Adding arbitrary information to execution graph #166

csegarragonz · 2021-10-27T16:12:38Z

In this PR I introduce a feature to count arbitrary events in a per-message fashion. The motivation for this PR is to be able to shed light into the system's behaviour in a low-intrusion manner. Given that protobuf messages are first-class citizens in the system, it feels natural to include this tracing information in the message objects.

To start the recording, we must set the recordexecgraph flag in the message.

At the moment, the fields populated are not serialised to and from JSON. The reason being that serialising an arbitrary map will add a lot of complexity to the already convoluted methods.

After some local testing, I think it is a better option to go for #167 first.

Shillaker · 2021-10-28T07:09:01Z

This is good, as any info from the message will automatically be put onto the execution graph result.

However, I have a couple of points/ questions:

Enabling this only in debug builds is somewhat against the original aim of this work, which was to trace distributed deployments (which will be using a release build). Our primary use-case will be when there's a big deployment and something is going wrong, and we don't want to have to rebuild and redeploy just to do the tracing.
I would suggest adding another boolean parameter to the Message called recordExecGraph, then wrap any exec graph interaction in a conditional based on that (defaulting to false). This way a user can reinvoke their function with this flag set to true, then query the exec graph without redeploying or recompiling.
If we have to add a new protobuf object for every type of tracing we are going to bloat the protobuf definitions quite a lot, and it makes it more fiddly to add new information. I would suggest having an arbitrary key/ value approach, e.g.

message ExecGraphDetail {
    string key = 1;
    string value = 2;
}

message Message {
...
    bool recordExecGraph = 38;
    repeated ExecGraphDetail execGraphDetails = 39;
}

Then adding info would be done through some utility functions:

void addExecGraphDetail(faabric::Message &msg, const std::string &key, const std::string &value) {
    // Add an entry to the execGraphDetails;
}

void incrementExecGraphCounter(faabric::Message &msg, const std::string &key, const std::string &value) {
    // Get the current value, parse as an int, increment, write back
}

Then for now, for simple MPI tracing we'd be interested in the following, however, I'm not sure if it's possible:

mpi_cross_host_msg_count - counter saying how many messages were sent outside this host
mpi_in_host_msg_count - counter saying how many messages were sent locally

The execution graph currently relies on Redis, which we'd like to remove one day, but I think we can switch this to use Faabric state under the hood instead (eventually).

csegarragonz · 2021-10-28T10:06:27Z

I agree with most of your comments, some observations.

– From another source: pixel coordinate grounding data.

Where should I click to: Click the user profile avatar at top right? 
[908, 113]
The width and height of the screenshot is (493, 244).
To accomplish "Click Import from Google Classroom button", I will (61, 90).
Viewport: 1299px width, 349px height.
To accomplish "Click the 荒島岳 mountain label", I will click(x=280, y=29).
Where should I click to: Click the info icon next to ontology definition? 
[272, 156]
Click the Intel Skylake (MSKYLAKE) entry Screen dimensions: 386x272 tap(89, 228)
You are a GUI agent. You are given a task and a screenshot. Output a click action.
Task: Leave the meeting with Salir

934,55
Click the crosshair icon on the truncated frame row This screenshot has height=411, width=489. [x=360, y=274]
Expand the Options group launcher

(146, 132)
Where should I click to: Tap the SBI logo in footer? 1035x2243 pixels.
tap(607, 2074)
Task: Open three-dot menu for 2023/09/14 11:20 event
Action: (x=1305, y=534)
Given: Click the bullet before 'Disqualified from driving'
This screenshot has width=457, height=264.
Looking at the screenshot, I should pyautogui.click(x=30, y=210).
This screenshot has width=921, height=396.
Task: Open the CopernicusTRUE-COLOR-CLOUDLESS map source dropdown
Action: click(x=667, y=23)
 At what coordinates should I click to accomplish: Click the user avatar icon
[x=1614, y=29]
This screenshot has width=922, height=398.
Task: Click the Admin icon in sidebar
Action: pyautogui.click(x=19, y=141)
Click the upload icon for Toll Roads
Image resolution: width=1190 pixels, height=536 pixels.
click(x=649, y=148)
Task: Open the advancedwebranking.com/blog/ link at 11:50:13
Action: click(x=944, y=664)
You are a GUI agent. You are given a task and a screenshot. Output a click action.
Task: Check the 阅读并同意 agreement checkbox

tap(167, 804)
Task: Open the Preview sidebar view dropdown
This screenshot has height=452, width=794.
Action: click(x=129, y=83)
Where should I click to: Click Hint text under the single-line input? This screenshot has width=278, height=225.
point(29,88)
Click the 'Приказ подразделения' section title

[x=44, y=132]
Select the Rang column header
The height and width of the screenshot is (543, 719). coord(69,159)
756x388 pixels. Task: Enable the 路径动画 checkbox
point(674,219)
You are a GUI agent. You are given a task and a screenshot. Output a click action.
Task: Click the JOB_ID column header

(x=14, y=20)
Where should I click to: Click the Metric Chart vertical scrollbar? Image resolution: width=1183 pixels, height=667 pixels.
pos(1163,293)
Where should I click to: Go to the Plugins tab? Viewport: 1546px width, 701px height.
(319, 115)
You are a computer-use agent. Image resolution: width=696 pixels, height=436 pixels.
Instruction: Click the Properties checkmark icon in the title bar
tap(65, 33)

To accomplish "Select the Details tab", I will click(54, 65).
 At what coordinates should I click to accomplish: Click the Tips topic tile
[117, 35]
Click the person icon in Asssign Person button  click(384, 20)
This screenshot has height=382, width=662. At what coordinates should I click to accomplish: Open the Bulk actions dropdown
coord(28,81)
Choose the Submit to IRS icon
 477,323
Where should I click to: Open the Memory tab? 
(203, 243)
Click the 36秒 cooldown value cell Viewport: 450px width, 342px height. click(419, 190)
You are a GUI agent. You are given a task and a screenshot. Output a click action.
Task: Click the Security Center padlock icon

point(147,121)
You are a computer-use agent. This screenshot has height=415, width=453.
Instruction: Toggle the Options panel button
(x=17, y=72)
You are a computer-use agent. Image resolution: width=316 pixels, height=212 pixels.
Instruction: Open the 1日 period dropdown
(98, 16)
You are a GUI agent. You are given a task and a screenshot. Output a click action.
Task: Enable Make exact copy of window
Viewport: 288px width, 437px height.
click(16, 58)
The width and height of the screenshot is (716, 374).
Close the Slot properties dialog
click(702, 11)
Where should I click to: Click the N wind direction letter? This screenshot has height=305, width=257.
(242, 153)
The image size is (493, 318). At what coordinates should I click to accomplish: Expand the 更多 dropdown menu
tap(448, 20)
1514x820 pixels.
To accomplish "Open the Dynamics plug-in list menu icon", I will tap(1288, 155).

I think there's value in starting and stoping the recording, keeping the records in memory, and then modifying the message once. This way we ensure: never editing the wrong message, no race-conditions, and more (?) efficient tracing/no-opping.
Given that this won't be disabled in Release builds, I've added a bit of complexity to the code in order to properly no-op functions if the message value is not set.
If we keep track of the number of messages sent to each rank in the exec graph, then using other message entries like mpirank and masterhost, it is possible to work out how many messages are cross host and in host. It becomes a matter of post-processing the execution graph.

Shillaker · 2021-10-28T13:02:24Z

I think there's value in starting and stoping the recording, keeping the records in memory, and then modifying the message once. This way we ensure: never editing the wrong message, no race-conditions, and more (?) efficient tracing/no-opping.

I think this is unnecessary complexity, it means we have to maintain another map of message IDs and values, when it seems like we will always have a reference to the target message when doing the tracing (so could just set it directly). However, perhaps I don't understand the risks/ difficulties. When would we modify the wrong message? If we're passing a reference to the message object itself into the functions that add info (and modifying it in place), then by definition it's the right one; the place where I can see this going wrong is if we're passing a copy of the original message at some point, and therefore edits don't persist on the original. However, we should only ever be passing messages around by reference and never copying, so I'm not sure this would be a problem. I don't see race conditions being a problem either, as each message is only ever handled by a single executor (or single scheduler thread) IIRC.

Given that this won't be disabled in Release builds, I've added a bit of complexity to the code in order to properly no-op functions if the message value is not set.

I'm not sure I understand the points about no-opping and efficiency. What I'm saying is that we won't do any execution graph stuff by default in either Release or Debug builds (i.e. less than we do now, where we record the graph for every request), unless someone sets the recordExecGraph flag (i.e. before adding any info we'd have an if(msg.recordExecGraph()) { // do something }. Once this is set, I'm not sure we need to worry too much about performance (as the user has explicitly asked for it).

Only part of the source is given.